Collected data
○ ○ ○ ○ ○ ○ ○

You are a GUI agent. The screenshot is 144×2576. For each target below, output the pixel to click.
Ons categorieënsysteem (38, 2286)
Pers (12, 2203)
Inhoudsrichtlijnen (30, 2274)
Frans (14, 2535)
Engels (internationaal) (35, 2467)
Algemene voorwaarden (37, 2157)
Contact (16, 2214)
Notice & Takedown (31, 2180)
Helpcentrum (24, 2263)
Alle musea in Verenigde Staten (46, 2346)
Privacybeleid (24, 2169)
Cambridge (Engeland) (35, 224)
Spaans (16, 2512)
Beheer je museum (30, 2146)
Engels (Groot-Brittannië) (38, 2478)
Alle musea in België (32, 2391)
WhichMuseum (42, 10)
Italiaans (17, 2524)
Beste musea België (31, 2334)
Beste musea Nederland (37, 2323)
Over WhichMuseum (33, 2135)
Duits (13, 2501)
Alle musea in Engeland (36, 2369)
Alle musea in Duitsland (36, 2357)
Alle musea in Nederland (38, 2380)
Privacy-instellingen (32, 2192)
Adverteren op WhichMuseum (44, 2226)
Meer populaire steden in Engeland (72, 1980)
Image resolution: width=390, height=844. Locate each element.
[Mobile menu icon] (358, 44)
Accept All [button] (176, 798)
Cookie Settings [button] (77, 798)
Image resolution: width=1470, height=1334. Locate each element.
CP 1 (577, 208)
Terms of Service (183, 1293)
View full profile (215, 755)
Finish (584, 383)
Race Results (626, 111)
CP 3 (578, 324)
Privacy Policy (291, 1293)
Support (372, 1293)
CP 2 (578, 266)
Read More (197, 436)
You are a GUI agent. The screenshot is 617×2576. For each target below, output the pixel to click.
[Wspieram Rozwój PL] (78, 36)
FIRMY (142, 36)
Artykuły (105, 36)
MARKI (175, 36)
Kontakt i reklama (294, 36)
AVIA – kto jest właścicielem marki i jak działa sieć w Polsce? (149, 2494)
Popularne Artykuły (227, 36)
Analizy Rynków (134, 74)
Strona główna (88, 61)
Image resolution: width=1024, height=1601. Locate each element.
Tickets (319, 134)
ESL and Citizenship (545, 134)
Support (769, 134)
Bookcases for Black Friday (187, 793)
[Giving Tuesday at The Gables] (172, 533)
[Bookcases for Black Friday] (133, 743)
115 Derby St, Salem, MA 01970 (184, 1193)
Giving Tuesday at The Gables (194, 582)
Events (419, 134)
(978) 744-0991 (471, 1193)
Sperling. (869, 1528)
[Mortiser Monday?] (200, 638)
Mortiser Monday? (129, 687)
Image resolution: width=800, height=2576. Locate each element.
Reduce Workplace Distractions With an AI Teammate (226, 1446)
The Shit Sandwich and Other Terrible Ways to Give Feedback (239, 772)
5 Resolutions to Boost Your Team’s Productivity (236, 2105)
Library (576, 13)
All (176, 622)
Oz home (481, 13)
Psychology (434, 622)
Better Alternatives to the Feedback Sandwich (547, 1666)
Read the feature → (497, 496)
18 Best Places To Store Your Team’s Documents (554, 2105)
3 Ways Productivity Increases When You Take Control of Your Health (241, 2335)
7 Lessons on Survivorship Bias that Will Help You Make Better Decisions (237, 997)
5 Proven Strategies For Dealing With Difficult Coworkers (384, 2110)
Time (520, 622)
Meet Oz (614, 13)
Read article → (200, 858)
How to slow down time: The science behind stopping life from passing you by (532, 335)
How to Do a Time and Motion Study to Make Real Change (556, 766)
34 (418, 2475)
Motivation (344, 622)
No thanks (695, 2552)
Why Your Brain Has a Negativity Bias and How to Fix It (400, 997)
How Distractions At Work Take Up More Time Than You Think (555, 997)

○ ○ ○ ○ ○ ○ ○

# WHAT IS REQUIRED
From the entries above, restate word for word the lines from the line containing "115 Derby St, Salem, MA 01970 (184, 1193)" to the line containing "Image resolution: width=800, height=2576.", both ends included, and nothing more.

# RESULT FOR THIS EXERCISE
115 Derby St, Salem, MA 01970 (184, 1193)
Giving Tuesday at The Gables (194, 582)
Events (419, 134)
(978) 744-0991 (471, 1193)
Sperling. (869, 1528)
[Mortiser Monday?] (200, 638)
Mortiser Monday? (129, 687)
Image resolution: width=800, height=2576. Locate each element.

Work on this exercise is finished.